As diferentes sociedades têm diferentes formas de reprimir e banir o mal existente no seu seio. Apesar de o mandamento ser contra o assassinato, Deus permitira à comunidade israelita, especialmente às autoridades máximas, proferir uma sentença de morte para os que cometiam alguns tipos de crimes ou pecados. Paulo falou sobre a autoridade que Deus dava aos dirigentes públicos para administrarem tais execuções de juízo (Romanos 13:3-4). O mandamento “não matarás” era aplicado a todos os homens individualmente, enquanto as ordenanças de execução eram dadas coletivamente. A regularização da pena de morte não autoriza a arbitrariedade homicida de um indivíduo. Mesmo atualmente, nas sociedades modernas onde é regularizada a pena de morte, acontece assim. Não é uma pessoa que decide a morte da outra, para alimentar os seus sentimentos maus. É o sistema que determina a morte do criminoso, com dor no coração por precisar fazer o que se deve ser feito. Não é vingança, e sim, o trabalho de um sistema judicial. Em tal sistema, as pessoas da parte inocente e ofendida não têm o poder de decidir nada em relação ao condenado. Quem decide é a lei. E essa moldura de execução protege a própria pessoa de praticar os problemas que estão por trás do sexto mandamento.
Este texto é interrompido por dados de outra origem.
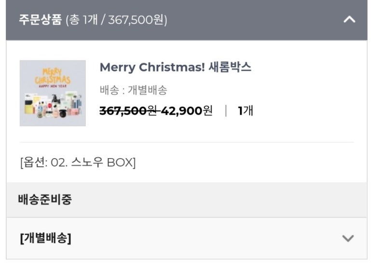Expand the [개별배송] row chevron
Viewport: 373px width, 264px height.
coord(348,238)
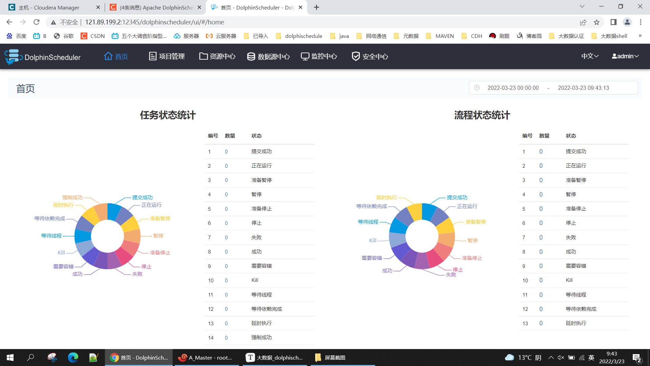
Task: Bookmark this page with the star icon
Action: pos(597,22)

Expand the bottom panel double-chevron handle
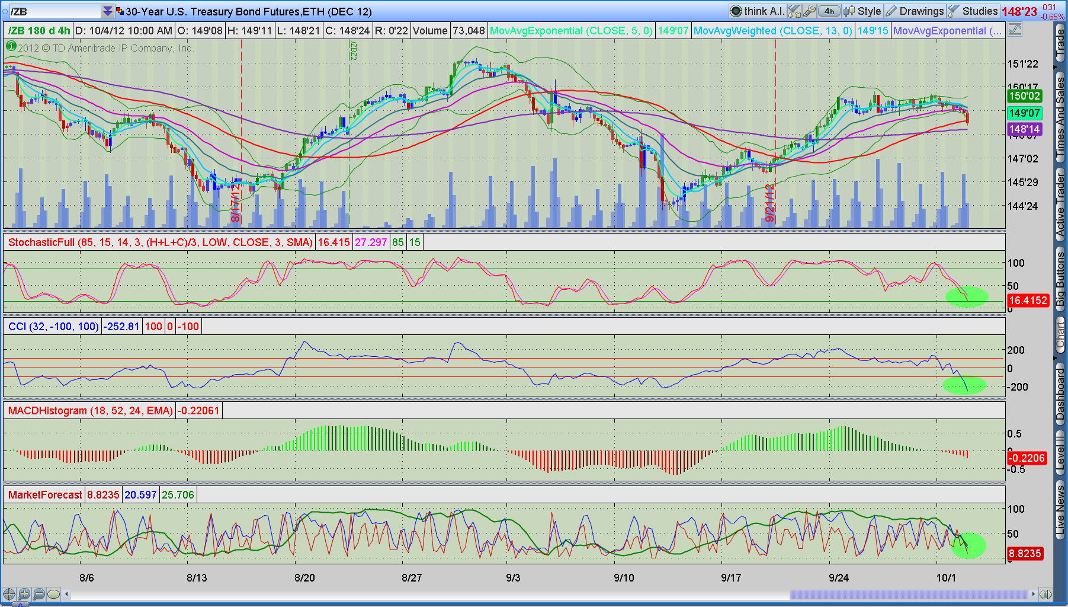(20, 605)
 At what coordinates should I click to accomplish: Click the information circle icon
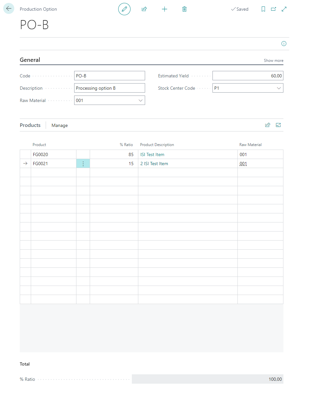tap(284, 44)
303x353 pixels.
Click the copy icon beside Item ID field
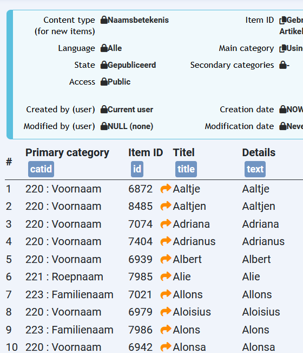coord(283,20)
Você e eu, como pessoas físicas, não temos como decidir sobre os modelos judiciários a serem adotados ou não na sociedade em que estamos inseridos. Mas como indivíduos, podemos entender que o sexto mandamento preocupa-se com a possibilidade de haver ódio em nosso coração, se nós desejarmos que a vida do próximo seja arruinada. Isso fica mais esclarecido no Novo Testamento, quando Jesus, sem dar um posicionamento específico sobre a pena capital, por não estar decidindo nada em nível de sociedade, dirigiu-se a indivíduos e disse que “todo aquele que sem motivo se irar contra seu irmão estará sujeito a julgamento.” Pois não devemos alimentar o ódio nem a vingança no nosso coração. “Ouvistes que foi dito: Olho por olho, dente por dente. Eu, porém, vos digo: não resistais ao perverso; mas, a qualquer que te ferir na face direita, volta-lhe também a outra” (Mateus 5:22, 38-39 - RA).
Um homicídio começa no coração daquele que odeia as pessoas. Deus valoriza a vida e desagrada-se de qualquer indício de raiva, vingança ou rejeição (1 João 3:15).
Portanto, independentemente dos moldes que os nossos tribunais de justiça adotem para banir o mal, como pessoas, podemos decidir pela paz e pelo bem.